(Data)
--- --- ---

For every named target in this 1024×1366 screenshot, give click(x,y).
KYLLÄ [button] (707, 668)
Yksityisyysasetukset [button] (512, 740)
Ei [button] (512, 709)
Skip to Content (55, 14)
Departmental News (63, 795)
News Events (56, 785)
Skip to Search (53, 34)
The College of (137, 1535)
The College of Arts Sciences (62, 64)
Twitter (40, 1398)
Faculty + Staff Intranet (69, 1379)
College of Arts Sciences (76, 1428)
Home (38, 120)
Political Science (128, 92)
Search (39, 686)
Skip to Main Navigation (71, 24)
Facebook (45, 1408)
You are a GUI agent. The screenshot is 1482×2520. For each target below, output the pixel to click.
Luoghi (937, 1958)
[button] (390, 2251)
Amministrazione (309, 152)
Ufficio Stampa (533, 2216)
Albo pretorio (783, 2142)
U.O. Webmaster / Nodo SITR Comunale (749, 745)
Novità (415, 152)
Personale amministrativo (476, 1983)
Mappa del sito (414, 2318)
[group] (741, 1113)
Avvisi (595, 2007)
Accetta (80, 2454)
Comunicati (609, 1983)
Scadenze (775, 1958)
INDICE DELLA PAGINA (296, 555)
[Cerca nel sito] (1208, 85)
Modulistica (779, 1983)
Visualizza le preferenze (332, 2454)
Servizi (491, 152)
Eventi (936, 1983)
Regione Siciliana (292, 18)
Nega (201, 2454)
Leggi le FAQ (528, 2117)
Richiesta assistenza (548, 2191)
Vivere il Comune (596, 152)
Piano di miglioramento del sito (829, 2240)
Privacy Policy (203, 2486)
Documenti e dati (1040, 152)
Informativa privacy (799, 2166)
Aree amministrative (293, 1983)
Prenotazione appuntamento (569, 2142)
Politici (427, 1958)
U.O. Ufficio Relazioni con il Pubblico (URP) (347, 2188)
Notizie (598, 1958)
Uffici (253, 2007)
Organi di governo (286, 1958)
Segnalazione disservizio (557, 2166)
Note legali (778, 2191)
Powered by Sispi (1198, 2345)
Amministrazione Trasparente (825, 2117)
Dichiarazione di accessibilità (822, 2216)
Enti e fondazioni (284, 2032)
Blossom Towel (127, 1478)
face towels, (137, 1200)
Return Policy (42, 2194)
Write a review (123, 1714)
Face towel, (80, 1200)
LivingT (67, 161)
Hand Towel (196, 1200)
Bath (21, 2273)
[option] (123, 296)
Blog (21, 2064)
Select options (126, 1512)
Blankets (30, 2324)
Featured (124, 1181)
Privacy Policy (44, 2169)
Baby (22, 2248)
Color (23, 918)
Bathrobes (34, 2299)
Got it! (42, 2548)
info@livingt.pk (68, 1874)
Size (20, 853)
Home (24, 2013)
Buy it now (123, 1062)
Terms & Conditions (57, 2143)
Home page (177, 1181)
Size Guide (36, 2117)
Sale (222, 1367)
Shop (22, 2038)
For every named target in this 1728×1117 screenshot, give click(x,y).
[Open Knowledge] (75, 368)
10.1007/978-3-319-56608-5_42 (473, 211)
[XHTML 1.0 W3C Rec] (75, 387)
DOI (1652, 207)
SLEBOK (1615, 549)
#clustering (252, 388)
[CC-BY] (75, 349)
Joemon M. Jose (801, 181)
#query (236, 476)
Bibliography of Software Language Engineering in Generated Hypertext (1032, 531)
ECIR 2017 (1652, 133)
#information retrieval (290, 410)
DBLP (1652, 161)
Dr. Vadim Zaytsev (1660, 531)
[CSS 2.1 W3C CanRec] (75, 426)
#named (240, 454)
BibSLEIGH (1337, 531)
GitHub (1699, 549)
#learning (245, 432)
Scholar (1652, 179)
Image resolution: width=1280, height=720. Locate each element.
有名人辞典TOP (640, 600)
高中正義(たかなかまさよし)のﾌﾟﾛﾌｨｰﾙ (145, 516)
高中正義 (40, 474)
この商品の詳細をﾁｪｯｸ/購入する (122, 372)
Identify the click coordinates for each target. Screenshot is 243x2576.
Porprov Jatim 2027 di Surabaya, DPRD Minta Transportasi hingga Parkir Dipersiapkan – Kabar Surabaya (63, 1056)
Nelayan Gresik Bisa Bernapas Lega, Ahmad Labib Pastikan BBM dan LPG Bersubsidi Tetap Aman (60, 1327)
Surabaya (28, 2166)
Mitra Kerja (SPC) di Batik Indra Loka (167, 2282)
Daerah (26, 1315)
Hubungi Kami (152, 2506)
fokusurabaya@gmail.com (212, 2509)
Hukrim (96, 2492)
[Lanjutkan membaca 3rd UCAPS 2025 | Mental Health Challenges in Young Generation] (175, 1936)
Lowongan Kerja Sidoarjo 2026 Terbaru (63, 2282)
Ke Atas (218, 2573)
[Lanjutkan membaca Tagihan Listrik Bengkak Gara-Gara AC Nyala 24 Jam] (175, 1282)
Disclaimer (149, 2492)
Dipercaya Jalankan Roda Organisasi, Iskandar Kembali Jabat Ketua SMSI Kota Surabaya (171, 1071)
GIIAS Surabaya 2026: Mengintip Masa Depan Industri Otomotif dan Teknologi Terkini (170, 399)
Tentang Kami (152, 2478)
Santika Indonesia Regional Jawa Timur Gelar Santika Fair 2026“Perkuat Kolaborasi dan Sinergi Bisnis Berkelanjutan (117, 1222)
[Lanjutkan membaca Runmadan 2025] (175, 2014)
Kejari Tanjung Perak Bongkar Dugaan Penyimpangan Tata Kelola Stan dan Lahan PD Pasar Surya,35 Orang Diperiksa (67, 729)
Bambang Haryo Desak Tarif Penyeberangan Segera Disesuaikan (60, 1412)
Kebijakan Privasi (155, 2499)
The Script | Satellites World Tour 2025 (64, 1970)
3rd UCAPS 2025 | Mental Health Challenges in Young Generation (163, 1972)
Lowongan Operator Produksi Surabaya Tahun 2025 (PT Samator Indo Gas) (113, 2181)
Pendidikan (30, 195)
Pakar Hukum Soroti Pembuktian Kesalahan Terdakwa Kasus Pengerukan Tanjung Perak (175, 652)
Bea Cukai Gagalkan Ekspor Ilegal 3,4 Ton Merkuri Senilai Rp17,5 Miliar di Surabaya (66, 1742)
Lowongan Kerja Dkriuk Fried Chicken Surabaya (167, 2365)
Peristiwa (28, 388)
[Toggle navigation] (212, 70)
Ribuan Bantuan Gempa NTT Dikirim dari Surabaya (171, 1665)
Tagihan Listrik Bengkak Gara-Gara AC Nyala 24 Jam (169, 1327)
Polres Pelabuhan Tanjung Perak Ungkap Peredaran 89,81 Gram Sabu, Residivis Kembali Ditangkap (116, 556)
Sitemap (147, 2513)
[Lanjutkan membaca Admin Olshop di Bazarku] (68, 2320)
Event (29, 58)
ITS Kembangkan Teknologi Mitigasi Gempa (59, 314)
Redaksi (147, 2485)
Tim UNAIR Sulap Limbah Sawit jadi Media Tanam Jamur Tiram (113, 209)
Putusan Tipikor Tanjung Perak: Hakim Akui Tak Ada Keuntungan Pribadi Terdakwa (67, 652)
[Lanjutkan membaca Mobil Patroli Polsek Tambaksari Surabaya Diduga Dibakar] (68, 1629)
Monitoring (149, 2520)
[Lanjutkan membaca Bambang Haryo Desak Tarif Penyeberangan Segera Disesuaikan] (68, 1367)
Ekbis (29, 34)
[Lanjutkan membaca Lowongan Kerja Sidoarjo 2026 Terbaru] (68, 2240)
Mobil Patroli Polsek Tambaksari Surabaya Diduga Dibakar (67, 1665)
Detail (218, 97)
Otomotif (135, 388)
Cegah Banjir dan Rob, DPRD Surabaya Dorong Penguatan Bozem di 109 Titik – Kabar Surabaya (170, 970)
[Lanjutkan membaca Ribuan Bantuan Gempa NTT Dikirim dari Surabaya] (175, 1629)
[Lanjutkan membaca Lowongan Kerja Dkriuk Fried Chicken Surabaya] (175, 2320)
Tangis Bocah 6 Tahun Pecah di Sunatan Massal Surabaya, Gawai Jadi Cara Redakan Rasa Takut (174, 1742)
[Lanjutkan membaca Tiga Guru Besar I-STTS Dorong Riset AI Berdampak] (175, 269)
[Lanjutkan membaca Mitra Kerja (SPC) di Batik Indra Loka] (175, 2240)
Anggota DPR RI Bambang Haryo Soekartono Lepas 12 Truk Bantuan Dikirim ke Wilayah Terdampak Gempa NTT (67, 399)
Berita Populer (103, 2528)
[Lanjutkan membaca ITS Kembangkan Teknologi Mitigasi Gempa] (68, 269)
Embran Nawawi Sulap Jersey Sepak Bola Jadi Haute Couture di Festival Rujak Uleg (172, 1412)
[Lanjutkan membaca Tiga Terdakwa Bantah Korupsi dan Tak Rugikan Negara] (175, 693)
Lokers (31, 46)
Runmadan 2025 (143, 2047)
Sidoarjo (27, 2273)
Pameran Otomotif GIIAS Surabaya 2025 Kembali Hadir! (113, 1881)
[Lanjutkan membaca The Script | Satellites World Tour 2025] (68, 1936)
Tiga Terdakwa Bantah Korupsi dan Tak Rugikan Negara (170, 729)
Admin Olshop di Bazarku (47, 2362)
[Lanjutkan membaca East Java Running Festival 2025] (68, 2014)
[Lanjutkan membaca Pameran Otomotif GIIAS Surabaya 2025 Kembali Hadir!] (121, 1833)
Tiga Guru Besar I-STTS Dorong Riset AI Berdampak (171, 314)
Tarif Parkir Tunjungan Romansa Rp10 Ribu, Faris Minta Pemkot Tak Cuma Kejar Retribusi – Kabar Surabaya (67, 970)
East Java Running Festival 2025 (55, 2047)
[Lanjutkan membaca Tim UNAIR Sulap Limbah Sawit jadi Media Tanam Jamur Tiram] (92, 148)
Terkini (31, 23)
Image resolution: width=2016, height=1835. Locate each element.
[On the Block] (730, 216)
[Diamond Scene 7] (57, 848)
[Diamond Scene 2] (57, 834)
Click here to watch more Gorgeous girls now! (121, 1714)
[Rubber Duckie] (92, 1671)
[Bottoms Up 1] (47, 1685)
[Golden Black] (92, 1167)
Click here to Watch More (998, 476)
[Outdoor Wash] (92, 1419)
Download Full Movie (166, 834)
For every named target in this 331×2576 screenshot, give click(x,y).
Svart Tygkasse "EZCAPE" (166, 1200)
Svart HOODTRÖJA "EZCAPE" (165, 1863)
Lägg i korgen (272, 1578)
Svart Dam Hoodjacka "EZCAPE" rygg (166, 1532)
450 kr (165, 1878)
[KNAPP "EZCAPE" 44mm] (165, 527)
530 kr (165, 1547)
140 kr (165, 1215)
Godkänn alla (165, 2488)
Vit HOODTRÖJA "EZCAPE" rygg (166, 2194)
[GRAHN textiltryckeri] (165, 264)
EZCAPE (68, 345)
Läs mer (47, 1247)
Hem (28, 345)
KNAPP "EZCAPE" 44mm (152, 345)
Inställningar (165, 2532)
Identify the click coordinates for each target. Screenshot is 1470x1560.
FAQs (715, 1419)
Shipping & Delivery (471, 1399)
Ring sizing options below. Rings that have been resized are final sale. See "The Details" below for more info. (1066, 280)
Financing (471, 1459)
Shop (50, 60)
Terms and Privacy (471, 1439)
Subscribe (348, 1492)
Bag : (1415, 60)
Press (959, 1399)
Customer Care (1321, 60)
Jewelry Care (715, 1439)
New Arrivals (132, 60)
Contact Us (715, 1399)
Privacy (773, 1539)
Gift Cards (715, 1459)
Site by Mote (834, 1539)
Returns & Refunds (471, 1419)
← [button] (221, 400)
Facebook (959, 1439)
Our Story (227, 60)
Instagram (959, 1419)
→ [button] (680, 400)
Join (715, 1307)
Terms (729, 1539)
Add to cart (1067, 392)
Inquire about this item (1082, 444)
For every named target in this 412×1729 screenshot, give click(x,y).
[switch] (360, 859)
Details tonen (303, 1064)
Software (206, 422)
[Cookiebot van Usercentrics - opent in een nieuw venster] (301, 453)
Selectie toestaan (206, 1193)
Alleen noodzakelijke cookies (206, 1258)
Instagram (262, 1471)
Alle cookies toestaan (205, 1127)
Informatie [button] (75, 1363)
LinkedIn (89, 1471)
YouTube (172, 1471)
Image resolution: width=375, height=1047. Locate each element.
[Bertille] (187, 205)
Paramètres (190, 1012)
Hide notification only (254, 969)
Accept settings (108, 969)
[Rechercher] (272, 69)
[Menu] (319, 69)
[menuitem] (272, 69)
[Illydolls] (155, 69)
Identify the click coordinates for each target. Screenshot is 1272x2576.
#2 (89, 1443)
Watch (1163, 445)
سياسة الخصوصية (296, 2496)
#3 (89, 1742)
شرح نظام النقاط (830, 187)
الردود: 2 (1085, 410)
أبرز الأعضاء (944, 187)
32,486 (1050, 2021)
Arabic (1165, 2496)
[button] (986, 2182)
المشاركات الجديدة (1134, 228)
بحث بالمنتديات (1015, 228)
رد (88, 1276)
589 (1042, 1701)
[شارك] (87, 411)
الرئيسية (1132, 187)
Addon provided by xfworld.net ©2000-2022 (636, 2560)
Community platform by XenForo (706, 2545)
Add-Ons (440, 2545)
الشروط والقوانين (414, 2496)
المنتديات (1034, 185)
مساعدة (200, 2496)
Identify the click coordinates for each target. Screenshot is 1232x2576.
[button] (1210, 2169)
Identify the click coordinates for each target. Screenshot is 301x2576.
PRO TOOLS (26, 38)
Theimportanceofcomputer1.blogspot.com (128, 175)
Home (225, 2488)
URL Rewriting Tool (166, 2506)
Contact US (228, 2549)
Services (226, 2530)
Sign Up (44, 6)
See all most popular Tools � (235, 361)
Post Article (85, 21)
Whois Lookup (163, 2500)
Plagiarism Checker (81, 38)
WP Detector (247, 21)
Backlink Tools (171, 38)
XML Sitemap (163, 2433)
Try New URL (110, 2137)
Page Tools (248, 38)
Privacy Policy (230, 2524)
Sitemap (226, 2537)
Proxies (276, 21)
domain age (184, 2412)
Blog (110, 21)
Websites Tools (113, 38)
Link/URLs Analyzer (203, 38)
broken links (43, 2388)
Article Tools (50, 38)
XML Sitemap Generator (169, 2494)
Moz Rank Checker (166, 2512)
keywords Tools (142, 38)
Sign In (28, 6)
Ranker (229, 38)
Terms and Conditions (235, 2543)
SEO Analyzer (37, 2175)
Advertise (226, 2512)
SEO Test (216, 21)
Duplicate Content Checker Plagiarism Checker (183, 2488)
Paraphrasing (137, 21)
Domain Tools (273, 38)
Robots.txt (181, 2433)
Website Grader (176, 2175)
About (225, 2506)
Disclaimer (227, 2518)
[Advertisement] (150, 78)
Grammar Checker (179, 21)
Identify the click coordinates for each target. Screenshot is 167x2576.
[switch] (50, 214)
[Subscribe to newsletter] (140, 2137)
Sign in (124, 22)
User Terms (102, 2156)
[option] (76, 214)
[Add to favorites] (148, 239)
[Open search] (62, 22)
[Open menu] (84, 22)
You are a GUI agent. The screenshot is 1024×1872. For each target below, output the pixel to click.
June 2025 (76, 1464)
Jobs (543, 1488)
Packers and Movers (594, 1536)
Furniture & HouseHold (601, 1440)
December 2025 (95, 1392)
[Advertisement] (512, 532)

--- --- ---

Among the entries above, the lines between the ones containing "この商品の詳細をﾁｪｯｸ/購入する (122, 372)" and "Dipercaya Jalankan Roda", inclusive, are to be transcribed exactly. No other line is to be given.

(Answer for this exercise)
この商品の詳細をﾁｪｯｸ/購入する (122, 372)
Identify the click coordinates for each target. Screenshot is 243x2576.
Porprov Jatim 2027 di Surabaya, DPRD Minta Transportasi hingga Parkir Dipersiapkan – Kabar Surabaya (63, 1056)
Nelayan Gresik Bisa Bernapas Lega, Ahmad Labib Pastikan BBM dan LPG Bersubsidi Tetap Aman (60, 1327)
Surabaya (28, 2166)
Mitra Kerja (SPC) di Batik Indra Loka (167, 2282)
Daerah (26, 1315)
Hubungi Kami (152, 2506)
fokusurabaya@gmail.com (212, 2509)
Hukrim (96, 2492)
[Lanjutkan membaca 3rd UCAPS 2025 | Mental Health Challenges in Young Generation] (175, 1936)
Lowongan Kerja Sidoarjo 2026 Terbaru (63, 2282)
Ke Atas (218, 2573)
[Lanjutkan membaca Tagihan Listrik Bengkak Gara-Gara AC Nyala 24 Jam] (175, 1282)
Disclaimer (149, 2492)
Dipercaya Jalankan Roda Organisasi, Iskandar Kembali Jabat Ketua SMSI Kota Surabaya (171, 1071)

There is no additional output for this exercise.